Hungary: Preference for experiences over things holds back retail sales
Retail sales volume practically stagnated on a monthly basis in May, despite the easing of containment measures. It seems people are favouring experiences over things on a bigger scale than we thought
5.8% |
Retail sales (YoY)ING forecast 6.2% / Previous 10.6% |
Worse than expected |
As yearly-based economic data tells us more about the past than the present nowadays, it's worth taking the elevated year-on-year readings with a pinch of salt. This is also true for the May retail sales data, which showed a 5.8% increase over a year. At face value, such growth would be quite nice. However, this is not only below the market consensus but also shows almost no growth on a monthly basis.
According to our calculations based on seasonally and calendar adjusted data, retail sales increased by 0.1% month-on-month in May. Therefore, the almost 6% year-on-year retail growth is a consequence of the low base last May. The weak monthly performance came despite the fact that Hungary was in the second phase of reopening with pandemic-related restrictions having eased significantly. At the same time, it is worth noting that the reopening may have mainly benefited the service sector, and retail data does not take this segment into account. Therefore, the barely double-digit year-on-year retail growth is a consequence of the low base last year.
Breakdown of retail sales (% YoY, wda)
Looking at the subsectors, the only segment showing a real improvement was fuel sales. On a monthly basis, this shows 2.3% growth, translating into a 9.7% YoY reading. As containment measures were eased, home office working hours started to decrease, which helped to increase fuel consumption. However, as more and more companies are deciding to stick with a hybrid scheme (sharing working hours between working from home and regular hours) we see some reduction in fuel sales in the months ahead.
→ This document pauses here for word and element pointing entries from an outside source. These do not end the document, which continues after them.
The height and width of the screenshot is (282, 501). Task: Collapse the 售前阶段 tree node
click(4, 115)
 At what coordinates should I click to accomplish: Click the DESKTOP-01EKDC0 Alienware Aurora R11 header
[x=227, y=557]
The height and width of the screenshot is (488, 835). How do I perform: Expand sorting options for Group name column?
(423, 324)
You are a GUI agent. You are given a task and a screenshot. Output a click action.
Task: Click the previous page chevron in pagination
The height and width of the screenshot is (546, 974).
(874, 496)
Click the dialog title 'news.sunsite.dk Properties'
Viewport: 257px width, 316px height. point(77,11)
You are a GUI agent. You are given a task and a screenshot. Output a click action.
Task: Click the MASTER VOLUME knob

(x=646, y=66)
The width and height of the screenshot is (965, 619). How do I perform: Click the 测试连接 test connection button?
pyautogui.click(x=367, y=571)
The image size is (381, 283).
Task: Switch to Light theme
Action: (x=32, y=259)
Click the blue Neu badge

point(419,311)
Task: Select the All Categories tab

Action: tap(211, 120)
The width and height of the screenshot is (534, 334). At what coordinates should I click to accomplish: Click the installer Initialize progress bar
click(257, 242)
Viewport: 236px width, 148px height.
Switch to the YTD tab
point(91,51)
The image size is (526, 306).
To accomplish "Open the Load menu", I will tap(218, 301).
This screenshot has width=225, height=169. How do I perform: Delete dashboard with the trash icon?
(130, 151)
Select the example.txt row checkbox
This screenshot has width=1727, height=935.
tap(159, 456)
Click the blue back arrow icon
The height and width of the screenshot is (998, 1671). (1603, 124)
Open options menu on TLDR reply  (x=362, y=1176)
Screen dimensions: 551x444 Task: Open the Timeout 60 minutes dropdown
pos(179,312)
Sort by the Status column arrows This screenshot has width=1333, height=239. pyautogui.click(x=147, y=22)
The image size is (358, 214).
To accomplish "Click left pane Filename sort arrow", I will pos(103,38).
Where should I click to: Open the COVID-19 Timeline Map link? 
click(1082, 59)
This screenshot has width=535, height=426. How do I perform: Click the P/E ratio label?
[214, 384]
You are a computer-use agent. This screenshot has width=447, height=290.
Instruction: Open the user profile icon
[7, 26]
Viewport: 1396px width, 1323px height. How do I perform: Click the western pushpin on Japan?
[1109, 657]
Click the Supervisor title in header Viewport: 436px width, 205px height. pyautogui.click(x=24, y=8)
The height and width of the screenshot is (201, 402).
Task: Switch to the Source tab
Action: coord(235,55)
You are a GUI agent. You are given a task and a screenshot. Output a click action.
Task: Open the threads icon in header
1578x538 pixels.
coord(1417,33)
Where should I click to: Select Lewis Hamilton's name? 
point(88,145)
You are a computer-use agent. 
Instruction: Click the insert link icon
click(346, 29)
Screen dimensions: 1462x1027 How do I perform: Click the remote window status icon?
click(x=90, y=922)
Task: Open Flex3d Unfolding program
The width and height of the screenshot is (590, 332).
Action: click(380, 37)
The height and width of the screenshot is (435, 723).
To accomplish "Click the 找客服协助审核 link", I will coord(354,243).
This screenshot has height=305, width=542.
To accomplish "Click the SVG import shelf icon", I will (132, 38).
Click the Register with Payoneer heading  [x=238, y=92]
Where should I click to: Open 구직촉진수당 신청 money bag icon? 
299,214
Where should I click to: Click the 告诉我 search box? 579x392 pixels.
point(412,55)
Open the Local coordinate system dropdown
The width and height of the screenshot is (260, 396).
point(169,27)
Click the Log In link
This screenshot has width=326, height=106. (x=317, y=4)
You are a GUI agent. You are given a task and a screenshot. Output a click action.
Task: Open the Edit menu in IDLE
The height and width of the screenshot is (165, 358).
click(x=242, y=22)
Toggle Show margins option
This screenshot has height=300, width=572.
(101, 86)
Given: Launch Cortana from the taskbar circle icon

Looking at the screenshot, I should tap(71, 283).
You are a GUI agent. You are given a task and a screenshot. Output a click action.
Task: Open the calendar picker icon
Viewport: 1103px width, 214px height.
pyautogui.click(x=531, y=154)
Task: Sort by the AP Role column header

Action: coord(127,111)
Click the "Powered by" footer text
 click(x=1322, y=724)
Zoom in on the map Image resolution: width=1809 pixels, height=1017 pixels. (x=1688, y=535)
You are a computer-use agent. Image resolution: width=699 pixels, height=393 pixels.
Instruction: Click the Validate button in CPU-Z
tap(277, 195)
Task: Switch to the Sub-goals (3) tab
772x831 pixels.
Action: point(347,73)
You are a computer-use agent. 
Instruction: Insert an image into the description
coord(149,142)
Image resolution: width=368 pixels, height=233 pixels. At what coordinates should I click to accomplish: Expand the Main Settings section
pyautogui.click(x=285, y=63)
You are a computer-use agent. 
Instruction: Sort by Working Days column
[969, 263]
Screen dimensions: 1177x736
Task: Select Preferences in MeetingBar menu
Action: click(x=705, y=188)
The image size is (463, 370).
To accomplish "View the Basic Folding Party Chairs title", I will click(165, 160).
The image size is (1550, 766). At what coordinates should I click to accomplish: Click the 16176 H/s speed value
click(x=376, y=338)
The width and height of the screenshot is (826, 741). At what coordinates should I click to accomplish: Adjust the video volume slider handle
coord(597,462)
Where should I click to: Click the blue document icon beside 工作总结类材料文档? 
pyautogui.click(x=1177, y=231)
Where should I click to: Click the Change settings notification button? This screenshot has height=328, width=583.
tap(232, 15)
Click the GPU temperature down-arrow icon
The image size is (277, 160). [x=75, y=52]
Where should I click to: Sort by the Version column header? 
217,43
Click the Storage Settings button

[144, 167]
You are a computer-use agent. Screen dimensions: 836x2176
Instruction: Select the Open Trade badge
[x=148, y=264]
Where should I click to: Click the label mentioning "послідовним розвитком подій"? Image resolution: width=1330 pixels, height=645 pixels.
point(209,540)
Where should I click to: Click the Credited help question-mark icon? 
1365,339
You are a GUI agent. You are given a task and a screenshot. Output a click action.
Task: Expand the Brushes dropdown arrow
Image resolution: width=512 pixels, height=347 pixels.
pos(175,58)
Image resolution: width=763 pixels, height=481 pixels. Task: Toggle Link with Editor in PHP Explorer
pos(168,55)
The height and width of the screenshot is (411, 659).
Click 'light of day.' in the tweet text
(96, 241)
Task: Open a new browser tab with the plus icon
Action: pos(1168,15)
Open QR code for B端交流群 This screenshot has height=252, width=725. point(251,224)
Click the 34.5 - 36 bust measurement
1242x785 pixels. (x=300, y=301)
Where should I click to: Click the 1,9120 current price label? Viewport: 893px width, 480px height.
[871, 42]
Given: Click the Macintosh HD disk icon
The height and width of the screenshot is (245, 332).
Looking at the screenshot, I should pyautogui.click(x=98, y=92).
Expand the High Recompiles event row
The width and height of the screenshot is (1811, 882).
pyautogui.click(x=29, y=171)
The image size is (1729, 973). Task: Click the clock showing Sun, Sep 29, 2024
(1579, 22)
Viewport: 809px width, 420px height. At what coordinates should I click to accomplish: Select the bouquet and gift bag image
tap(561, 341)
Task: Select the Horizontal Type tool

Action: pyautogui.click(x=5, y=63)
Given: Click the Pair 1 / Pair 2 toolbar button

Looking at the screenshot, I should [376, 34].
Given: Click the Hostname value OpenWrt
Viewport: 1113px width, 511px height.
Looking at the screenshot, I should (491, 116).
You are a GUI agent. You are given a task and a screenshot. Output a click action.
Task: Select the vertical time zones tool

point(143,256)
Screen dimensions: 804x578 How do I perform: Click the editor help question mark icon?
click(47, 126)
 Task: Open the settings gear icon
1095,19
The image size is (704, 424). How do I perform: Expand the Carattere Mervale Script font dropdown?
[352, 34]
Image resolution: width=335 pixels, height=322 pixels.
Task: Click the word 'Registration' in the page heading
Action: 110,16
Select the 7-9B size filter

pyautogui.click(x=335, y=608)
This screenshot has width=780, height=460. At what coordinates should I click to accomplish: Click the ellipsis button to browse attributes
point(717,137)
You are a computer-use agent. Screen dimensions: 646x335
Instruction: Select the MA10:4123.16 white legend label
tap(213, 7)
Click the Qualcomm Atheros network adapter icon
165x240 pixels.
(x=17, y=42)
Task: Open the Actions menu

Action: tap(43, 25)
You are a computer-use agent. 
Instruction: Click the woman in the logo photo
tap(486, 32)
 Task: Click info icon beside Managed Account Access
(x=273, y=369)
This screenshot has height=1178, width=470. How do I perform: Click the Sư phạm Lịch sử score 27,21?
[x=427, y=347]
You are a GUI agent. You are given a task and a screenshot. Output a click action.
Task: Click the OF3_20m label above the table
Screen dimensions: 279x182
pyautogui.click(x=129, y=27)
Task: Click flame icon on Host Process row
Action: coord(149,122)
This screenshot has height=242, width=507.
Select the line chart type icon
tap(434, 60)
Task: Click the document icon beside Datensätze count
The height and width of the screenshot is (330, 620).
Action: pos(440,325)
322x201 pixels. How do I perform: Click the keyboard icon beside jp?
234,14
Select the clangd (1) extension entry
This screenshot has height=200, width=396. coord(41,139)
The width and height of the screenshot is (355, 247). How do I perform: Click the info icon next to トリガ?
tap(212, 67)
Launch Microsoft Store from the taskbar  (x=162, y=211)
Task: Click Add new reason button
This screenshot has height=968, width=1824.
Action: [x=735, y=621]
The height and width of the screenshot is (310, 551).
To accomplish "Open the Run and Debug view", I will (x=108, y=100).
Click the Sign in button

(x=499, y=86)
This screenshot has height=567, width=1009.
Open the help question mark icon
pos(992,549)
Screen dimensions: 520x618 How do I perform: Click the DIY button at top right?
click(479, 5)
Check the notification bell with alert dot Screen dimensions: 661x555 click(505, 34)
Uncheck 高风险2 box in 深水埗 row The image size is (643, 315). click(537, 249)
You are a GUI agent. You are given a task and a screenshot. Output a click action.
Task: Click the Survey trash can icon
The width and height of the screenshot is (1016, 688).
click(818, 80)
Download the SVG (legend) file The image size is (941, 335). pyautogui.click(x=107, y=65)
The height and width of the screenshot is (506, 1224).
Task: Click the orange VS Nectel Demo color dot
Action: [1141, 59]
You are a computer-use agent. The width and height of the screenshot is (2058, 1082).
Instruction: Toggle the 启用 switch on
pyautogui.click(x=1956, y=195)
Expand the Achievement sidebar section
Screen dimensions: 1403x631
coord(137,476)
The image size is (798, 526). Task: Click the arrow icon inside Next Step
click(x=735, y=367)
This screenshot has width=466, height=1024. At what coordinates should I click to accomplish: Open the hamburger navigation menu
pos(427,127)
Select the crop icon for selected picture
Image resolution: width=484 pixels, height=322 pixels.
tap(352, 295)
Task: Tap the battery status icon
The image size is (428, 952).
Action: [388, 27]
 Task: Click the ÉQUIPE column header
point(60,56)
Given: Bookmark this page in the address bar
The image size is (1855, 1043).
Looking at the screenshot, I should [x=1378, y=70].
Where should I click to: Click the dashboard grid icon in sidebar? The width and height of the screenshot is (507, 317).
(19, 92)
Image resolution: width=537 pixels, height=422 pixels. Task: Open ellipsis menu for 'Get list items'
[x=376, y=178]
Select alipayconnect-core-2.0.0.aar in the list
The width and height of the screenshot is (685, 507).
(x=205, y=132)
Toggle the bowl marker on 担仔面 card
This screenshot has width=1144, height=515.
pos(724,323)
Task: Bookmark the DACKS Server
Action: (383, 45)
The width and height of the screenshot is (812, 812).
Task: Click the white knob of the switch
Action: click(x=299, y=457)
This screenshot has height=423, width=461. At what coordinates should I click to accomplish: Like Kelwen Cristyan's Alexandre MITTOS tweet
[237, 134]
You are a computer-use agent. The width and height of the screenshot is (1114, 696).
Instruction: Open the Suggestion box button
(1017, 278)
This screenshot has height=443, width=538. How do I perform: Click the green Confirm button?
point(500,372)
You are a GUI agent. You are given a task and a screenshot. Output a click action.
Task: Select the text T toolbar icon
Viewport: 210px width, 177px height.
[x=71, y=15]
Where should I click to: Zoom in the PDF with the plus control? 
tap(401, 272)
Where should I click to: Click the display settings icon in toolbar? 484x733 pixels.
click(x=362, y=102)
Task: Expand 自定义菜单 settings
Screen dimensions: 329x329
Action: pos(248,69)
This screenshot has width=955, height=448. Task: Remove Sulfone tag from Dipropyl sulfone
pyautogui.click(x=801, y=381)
Telework's impact on fuel sales
When it comes to food retailing, we saw some stability with a 2.6% YoY increase, which is more or less in line with expectations. Non-food caused the real downward surprise in May. The 8.7% YoY reading means only a 0.2% monthly based improvement. Despite an easing of containment measures, this did not translate into a buying frenzy. In our view, this could be due to the significant inflation in durables, which reduces the incentive to buy. Also, with less opportunity to work from home, people are scaling back their DIY activities, which hits related stores.
Retail sales volume in the subsectors (2015=100%)
Since the last quarter of 2020, retail has been on a downward slope and is lagging the pre-crisis trend trajectory. This is becoming increasingly difficult to interpret in light of favourable labour market and consumer confidence data. But our optimism prevails, and we see a rebound in June. This will be driven by the EURO 2020, which brought tourists to Hungary after a long drought, possibly boosting retail and service activities. At the same time, we need to keep in mind that retail sales data will tell us less than it normally would about the real performance of the economy and the stance of household consumption, as it is likely to be concentrated in the service sector in the coming months as people favour experiences over things.